Bloquear celular pra transmitir jogo no Paca pode, Arnaldo?

Não quero me precipitar. Que a questão seja devidamente apurada e, em se comprovando o delito, que os responsáveis sejam punidos.

Mas a Anatel autuou algumas empresas (escritórios de advocacia, corretora de valores e... uma emissora de TV) por uso ilegal de bloqueadores de sinais de celular.

Com razão reclamamos de políticos por malfeitos de maior ou de menor gravidade. Porém, repito, a se comprovar a ilegalidade (e a Anatel como órgão responsável diz que houve ao lavrar as multas), temos que ter uma boa conversinha com essas empresas: elas não estão, como ninguém está, acima da lei.

Em tempo em que empresas de jornalismos se veem compelidas a anunciar seus princípios editoriais e outras são envolvidas em escândalos graves de grampos ilegais, que uma emissora de TV se dê ao direito de interferir em um serviço público a seu bel-prazer é algo pra nos deixar com os cabelos em pé. (Bem como escritórios de advocacia - operadores do direito que são.)

Acompanhemos bem de perto o desenrolar dos acontecimentos.

quinta-feira, 8 de julho de 2010

Pepsi Fight

A PepsiCo, empresa que fabrica não apenas os refrigerantes Pepsi, SevenUp e cia, como também os salgadinhos ElmaChips e outros elementos deliciosamente junkfoods, tem um blogue que fala exatamente de nutrição. Obviamente dá a versão da empresa sobre o tema, embora haja uma equipe de cientistas a gerar o conteúdo.

O Scienceblogs americano (Sb) é um condomínio bem sucedido de blogues sobre ciências e humanidades da Seed Media Group.

A PepsiCo entendeu que alugar um espaço no condomínio seria uma boa iniciativa. Certamente a empresa tem mais visibilidade do que o Sb, o que ganharia seria um grupo de leitores que buscam a credibilidade dos autores do Sb. Até aqui não é tão diferente, por exemplo, dos anúncios tradicionais.

O blogue de ciências do Guardian e Carl Zimmer relatam o caso.

O problema foi que o blogue corporativo foi juntado aos demais sem uma demarcação precisa que distinguisse o conteúdo comercial do editorial. Pegou fogo. Vários blogueiros do Sb - não totalmente desprovido de razão - criticaram fortemente a medida. Alguns desligaram-se em protesto.

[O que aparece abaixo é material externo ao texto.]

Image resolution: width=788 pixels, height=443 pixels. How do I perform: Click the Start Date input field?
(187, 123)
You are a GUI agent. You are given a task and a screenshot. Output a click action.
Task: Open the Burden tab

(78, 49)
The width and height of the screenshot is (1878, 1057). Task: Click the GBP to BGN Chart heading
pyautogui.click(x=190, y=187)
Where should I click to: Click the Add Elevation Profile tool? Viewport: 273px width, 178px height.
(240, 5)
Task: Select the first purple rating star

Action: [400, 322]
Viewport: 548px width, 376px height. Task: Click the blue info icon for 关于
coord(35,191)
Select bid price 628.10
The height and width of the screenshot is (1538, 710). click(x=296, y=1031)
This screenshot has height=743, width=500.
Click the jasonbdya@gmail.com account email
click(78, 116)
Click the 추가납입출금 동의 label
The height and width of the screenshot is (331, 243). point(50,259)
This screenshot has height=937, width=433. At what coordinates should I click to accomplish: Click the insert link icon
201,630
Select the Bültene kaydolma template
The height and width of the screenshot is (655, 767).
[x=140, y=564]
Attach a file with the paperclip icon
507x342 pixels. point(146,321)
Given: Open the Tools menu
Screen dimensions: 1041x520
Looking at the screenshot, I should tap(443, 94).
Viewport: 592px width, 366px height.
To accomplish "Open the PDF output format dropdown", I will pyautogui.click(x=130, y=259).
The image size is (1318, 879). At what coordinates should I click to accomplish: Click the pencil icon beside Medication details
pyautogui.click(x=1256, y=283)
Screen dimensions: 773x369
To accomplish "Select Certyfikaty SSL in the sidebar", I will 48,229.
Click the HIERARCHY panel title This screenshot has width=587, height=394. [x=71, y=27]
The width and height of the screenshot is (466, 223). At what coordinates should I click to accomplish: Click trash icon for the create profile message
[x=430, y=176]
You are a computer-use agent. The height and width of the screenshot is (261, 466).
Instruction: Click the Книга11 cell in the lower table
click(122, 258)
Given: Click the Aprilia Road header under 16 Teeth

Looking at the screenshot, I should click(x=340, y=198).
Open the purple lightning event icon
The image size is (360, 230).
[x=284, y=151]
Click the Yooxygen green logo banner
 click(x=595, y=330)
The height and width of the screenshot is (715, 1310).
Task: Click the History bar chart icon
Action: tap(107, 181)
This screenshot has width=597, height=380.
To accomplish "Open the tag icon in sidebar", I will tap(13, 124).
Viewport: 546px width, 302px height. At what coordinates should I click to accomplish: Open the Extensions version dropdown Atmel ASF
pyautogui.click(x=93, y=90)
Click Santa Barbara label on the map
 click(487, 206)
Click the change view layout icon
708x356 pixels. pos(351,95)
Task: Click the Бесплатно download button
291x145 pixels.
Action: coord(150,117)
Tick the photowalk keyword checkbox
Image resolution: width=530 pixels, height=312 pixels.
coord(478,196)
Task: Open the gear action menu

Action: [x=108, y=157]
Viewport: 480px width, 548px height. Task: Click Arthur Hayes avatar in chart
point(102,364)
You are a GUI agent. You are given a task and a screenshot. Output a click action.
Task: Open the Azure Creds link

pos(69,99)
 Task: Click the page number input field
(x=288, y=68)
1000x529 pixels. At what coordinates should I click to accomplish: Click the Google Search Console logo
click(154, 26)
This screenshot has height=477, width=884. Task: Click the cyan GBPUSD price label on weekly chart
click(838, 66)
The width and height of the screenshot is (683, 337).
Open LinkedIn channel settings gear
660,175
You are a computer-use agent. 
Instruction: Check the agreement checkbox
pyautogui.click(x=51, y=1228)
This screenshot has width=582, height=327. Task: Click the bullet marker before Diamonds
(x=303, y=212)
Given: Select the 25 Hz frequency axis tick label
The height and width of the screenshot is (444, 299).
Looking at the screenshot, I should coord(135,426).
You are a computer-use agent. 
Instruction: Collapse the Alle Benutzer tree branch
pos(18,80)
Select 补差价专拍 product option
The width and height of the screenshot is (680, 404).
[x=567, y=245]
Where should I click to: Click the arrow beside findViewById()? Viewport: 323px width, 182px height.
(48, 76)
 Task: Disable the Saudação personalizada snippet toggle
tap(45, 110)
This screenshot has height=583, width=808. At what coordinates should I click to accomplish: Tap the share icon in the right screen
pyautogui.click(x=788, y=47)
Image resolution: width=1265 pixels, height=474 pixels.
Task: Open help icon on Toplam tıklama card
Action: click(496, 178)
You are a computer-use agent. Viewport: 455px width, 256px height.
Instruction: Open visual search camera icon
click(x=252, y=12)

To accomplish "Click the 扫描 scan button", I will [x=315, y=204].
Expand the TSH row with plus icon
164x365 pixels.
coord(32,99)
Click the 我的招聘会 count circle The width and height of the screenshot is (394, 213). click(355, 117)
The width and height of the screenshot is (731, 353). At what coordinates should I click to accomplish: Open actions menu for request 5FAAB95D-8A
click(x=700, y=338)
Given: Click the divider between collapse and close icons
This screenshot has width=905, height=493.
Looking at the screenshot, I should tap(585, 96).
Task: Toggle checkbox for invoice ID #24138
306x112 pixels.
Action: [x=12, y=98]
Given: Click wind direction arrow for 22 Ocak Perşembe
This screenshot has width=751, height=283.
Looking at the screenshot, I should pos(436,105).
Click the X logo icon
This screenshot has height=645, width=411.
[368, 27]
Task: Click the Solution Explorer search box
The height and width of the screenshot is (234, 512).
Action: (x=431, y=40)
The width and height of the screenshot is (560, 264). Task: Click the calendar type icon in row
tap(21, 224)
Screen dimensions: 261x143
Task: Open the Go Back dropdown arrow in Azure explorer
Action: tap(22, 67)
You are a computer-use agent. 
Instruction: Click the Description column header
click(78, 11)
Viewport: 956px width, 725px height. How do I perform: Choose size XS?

Vários leitores também escreveram comentários do crítico ao quase obsceno. Verdade que outros pareceram compreender a medida - dinheiro é muito bem vindo, ainda mais que é complicado gerar rendas com blogues científicos.

A Seed reconhecendo o problema da demarcação tratou de colocar um aviso no blogue da PepsiCo: "This blog is sponsored by PepsiCo. All editorial content is written by PepsiCo's scientists or scientists invited by PepsiCo and/or ScienceBlogs. All posts carry a byline above the fold indicating the scientist's affiliation and conflicts of interest." (Como lembra a Seed, não foi a primeira experiência com blogues corporativos no Sb: da Shell e da GE. Porém, na ocasião não se criou um clima de tanta animosidade. Há várias especulações para a diferença de recepção - irei me furtar de listá-las.)

Mas o estrago feito, o fogo amigo, as saídas... será passível de conserto? E o que terá achado a PepsiCo disso? Isso irá afastar anunciantes do Sb? Irá afetar a blogsfera cientófila? Aguardemos o desenrolar dos próximos capítulos.

Upideite(08/jul/2010): Parece que a PepsiCo acabou por sair antes da estreia.

Disclêimer: Faço parte do Scienceblogs Brasil (SBBr) escrevendo para o Tubo de Ensaios.
Disclêimer 2: Minhas observações aqui não refletem o posicionamento do SBBr.

Upideite(21/jul/2010): Disclêimer 3: não faço mais parte do SBBr. (Não tem nada a ver com o episódio PepsiCo na matriz, no entanto.)
A sangria não foi contida. Há ainda importante blogueiros deixando o Sb americano e um deles iniciou uma greve (mas com algum efeito já sentido).